__The problem__. The lines below that include the word "computer" are to be reported.

Items listed in a dataset
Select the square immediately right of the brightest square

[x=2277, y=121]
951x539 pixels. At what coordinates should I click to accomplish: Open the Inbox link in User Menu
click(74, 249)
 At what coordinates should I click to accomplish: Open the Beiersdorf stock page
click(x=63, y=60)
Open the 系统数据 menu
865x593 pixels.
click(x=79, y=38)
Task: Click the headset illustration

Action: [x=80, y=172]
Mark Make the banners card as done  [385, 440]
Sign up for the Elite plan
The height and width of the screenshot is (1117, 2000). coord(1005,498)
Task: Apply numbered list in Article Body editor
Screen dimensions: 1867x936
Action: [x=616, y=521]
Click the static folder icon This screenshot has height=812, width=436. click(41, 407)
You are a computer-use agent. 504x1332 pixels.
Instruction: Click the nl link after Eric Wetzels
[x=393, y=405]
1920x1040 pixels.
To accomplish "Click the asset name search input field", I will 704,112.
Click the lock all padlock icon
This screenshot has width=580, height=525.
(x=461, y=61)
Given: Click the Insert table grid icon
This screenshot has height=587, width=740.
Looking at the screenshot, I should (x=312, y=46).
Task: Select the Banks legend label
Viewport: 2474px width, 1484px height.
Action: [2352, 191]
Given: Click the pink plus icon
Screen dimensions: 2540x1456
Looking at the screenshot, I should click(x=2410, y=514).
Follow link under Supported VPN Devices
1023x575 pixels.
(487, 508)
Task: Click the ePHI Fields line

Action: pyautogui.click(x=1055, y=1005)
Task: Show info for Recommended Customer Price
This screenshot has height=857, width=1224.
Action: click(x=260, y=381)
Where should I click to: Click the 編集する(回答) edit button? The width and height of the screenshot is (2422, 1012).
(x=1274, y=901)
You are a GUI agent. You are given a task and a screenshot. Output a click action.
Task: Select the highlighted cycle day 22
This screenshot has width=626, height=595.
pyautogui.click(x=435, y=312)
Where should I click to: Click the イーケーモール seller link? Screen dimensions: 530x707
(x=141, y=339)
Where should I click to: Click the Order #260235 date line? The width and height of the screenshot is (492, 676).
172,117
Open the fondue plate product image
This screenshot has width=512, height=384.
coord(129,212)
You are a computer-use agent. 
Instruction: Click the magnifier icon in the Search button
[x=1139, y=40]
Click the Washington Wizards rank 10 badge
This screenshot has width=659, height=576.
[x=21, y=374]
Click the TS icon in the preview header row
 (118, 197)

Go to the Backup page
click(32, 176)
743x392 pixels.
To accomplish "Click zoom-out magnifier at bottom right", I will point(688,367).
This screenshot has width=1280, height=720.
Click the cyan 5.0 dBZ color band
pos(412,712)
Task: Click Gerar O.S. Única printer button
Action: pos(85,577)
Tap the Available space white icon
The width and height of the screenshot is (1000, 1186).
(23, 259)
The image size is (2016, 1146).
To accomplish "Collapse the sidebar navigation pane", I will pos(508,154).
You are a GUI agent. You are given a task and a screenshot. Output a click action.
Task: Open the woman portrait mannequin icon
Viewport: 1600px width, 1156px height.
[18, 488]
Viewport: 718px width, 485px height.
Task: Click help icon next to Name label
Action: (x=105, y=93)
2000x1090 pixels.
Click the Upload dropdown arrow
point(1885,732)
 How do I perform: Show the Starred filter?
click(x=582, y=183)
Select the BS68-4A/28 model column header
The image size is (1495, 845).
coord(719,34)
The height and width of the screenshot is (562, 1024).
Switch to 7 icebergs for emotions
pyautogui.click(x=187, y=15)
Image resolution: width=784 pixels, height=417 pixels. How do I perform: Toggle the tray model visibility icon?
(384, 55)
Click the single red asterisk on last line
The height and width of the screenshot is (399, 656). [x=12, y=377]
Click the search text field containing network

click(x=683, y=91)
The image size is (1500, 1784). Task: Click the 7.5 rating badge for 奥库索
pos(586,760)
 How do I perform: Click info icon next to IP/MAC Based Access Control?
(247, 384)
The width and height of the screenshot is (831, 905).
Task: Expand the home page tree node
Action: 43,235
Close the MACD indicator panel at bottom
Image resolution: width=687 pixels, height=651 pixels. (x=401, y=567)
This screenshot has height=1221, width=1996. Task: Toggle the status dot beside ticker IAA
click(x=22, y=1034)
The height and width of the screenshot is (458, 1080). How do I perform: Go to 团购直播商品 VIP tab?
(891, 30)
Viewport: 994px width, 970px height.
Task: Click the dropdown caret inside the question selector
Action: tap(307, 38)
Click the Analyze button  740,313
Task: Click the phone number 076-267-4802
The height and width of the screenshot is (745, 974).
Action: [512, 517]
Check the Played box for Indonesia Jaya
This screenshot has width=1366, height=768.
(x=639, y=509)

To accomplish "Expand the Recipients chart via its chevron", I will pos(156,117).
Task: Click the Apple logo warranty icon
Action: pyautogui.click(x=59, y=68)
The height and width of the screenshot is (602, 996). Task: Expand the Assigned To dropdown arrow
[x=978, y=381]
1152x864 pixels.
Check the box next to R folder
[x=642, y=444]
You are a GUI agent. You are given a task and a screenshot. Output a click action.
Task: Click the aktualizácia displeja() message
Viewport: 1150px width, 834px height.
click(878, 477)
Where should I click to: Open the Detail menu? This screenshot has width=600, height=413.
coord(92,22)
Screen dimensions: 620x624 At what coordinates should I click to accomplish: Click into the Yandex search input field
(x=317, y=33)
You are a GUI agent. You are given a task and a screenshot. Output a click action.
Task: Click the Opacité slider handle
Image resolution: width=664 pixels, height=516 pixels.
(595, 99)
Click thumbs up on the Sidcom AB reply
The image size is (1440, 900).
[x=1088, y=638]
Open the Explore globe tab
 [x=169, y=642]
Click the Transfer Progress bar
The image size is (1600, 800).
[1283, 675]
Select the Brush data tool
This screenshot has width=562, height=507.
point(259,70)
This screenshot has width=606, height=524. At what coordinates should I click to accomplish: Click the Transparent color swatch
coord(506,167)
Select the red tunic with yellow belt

__Answer space__.
You are a computer-use agent. 504x1332 pixels.
You are a computer-use agent. 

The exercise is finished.